Monday, August 18, 2008

Stratified Sampling in SQL

If you use SPSS Clementine as I do, then you are probably familiar with the Balance node. It performs the function of selectively and randomly sampling your data based upon the values of a field or number of fields. Also known as stratified sampling!

If your data is managed by a data warehouse, then Clementine has this cool behaviour of automatically converting functions into SQL, so the data processing can be performed by the database and less data needs to be extracted and duplicated on another file system.

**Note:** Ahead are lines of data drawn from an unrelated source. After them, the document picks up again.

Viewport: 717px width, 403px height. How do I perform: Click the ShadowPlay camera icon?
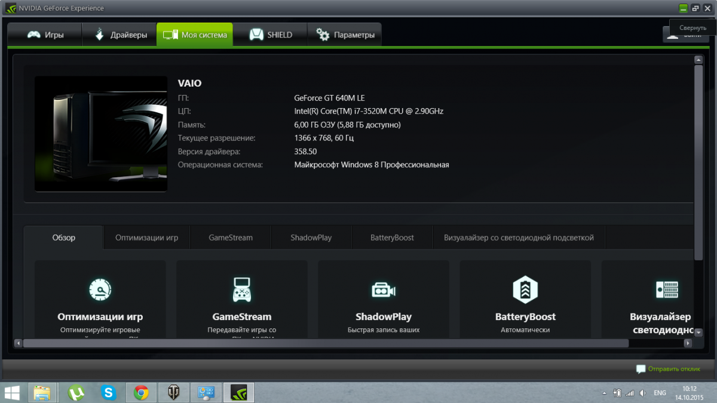(383, 290)
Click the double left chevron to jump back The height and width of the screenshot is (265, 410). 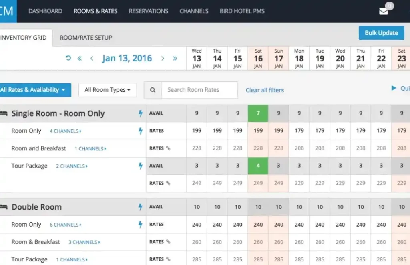(79, 58)
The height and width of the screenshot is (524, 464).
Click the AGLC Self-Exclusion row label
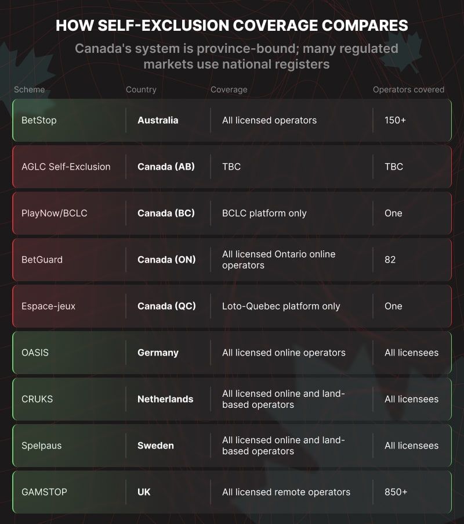(x=66, y=167)
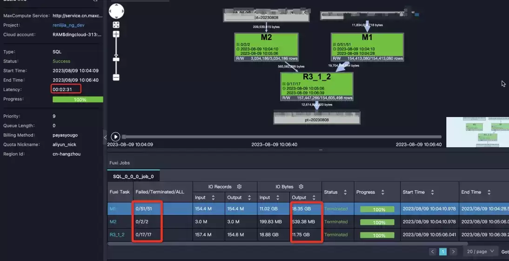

Unfortunately the Balance node isn't one of the functions automatically converted into SQL. In order to perform stratified sampling you have to take a different approach and selectively pick the values of your target column/field and sample them individually.

On KDKEYS.NET I attached one Clementine version 12.0.2 stream (balance node.str) as one example of how to do this. By using a select condition, followed by a random sample, followed by a union (append) it is possible to easily obtain a stratified sample from a huge dataset efficiently.

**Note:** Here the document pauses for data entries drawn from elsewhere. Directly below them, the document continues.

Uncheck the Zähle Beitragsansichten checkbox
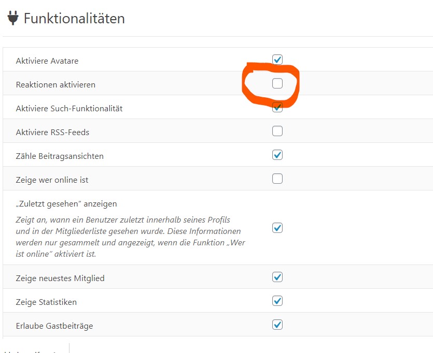point(277,155)
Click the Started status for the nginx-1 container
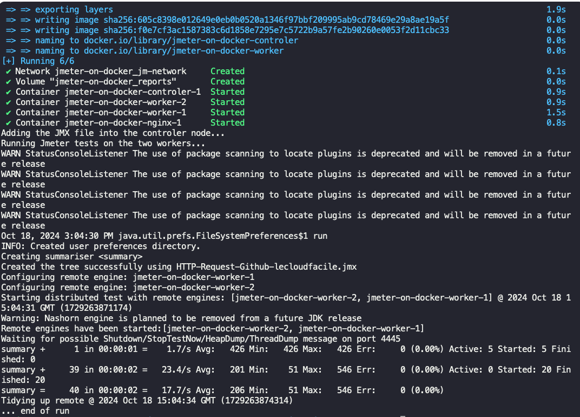 227,123
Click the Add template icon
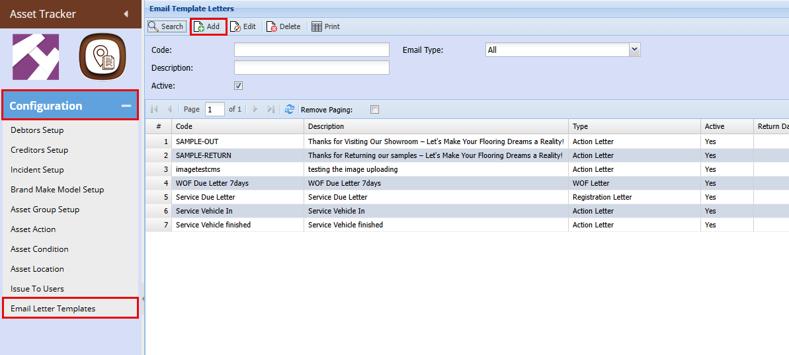 199,26
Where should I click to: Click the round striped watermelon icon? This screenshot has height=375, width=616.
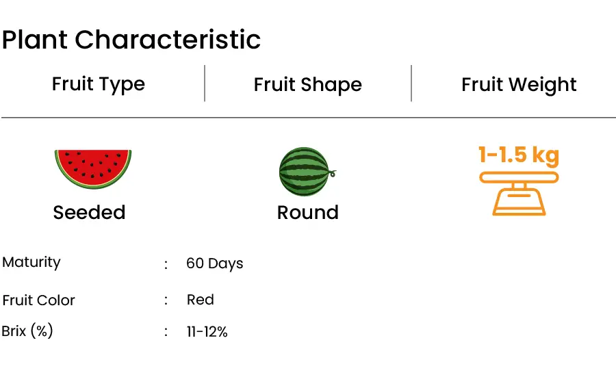(x=307, y=172)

I have also pasted below an example of the type of simple SQL that gets processed;

SELECT *
FROM (
SELECT *
FROM (
SELECT *
FROM IPSHARE.TMANNS_DRUG4n
WHERE (Drug = 'drugA')
SAMPLE 0.5
) AS TimTemp1
UNION ALL
SELECT *
FROM (
SELECT *
FROM IPSHARE.TMANNS_DRUG4n
WHERE (Drug = 'drugX')
SAMPLE 0.2
) AS TimTemp2
) AS TimTable
;

- sorry, I couldn't work out how to format the SQL properly in this blog :(

Cheers

Tim

3 comments:

Anonymous said...

Good tip. I think the "sample" keyword is DB dependant but all systems have a random function of some sort. I usually use an "order by" random clause with a row limit.

John Aitchison said...

Hi Tim .. welcome to blogging

I looked at your SQL .. but I am a little confused. As far as I can see you are randomly selecting 50% of drugA users and 20% of drugX users, and appending the two datasets (so that the selected drugA users come before the selected drugX users on the final dataset, which may or may not be a good thing, if true).

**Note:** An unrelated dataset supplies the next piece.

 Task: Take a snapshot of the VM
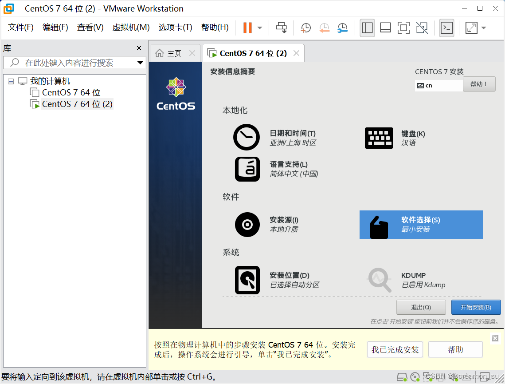[x=305, y=28]
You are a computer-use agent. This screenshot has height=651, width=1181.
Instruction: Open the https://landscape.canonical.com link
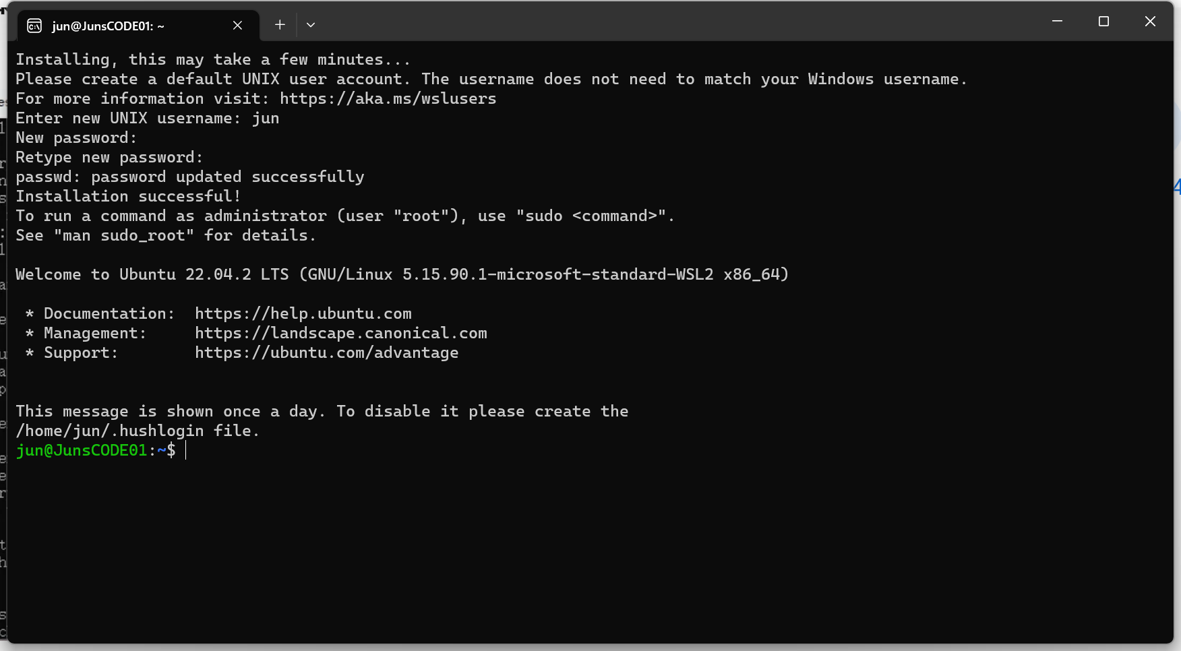341,333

The SQL seems a bit difficult to follow - all that nesting - but is it your understanding that the engine would optimize that query so that only a single pass would be required of the original and huge dataset?

regards

Tim Manns said...

Hello John,

Pop me a message next time you're near Sydney.

We use Teradata, so yes the query would be optimised and distributed across the amps (clusters) of the data warehouse. This way it should be faster than running or creating separate tables. Because of the distributed nature of Teradata, the SAMPLE function simply returns random rows (from whichever amp is fastest). By selecting different percents and appending them together I end up with equal counts of both. Obviously you can edit the percentages so that you get whichever distrbution your want.

To avoid any issues of sort order and can sort by a random variable.

I use this samplying method to sample down my active customers to a similar number to my churned customers when I'm building predictive models. I always reduce my data and never boost.

When I test/validate the predictive model I do not sample in any way and use the natural distribution of the data.

Cheers

Tim